Output range, inclusive: from the line containing "Galaxy Starshine 6" to the line containing "[Email] (30, 891)". Restate those lines from the data below word for word and only those.

Stored data:
▬▬▬▬▬▬▬▬▬▬

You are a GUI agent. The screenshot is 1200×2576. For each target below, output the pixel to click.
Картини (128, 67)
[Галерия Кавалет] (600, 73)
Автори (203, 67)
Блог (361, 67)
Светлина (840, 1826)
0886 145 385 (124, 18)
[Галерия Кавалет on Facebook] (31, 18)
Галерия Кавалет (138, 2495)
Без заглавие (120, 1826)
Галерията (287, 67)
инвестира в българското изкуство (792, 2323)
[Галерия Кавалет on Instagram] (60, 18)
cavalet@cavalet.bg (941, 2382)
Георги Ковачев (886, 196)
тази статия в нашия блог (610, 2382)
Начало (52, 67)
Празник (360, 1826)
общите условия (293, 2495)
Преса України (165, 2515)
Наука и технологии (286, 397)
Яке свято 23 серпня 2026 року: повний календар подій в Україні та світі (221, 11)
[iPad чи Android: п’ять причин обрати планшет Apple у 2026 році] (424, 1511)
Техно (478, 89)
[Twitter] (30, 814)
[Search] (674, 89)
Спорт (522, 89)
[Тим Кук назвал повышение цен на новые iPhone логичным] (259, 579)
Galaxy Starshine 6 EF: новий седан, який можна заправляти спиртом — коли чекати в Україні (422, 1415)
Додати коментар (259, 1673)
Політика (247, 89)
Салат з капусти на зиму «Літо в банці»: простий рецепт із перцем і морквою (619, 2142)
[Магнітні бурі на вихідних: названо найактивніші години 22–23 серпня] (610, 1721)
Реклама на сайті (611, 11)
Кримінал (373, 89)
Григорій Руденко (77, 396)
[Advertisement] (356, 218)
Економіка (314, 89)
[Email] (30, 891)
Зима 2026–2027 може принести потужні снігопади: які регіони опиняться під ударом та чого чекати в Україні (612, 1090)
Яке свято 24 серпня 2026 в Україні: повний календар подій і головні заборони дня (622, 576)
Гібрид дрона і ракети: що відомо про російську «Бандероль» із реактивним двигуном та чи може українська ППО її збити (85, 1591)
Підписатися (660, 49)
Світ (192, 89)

▬▬▬▬▬▬▬▬▬▬

_Finished task_
Galaxy Starshine 6 EF: новий седан, який можна заправляти спиртом — коли чекати в Україні (422, 1415)
Додати коментар (259, 1673)
Політика (247, 89)
Салат з капусти на зиму «Літо в банці»: простий рецепт із перцем і морквою (619, 2142)
[Магнітні бурі на вихідних: названо найактивніші години 22–23 серпня] (610, 1721)
Реклама на сайті (611, 11)
Кримінал (373, 89)
Григорій Руденко (77, 396)
[Advertisement] (356, 218)
Економіка (314, 89)
[Email] (30, 891)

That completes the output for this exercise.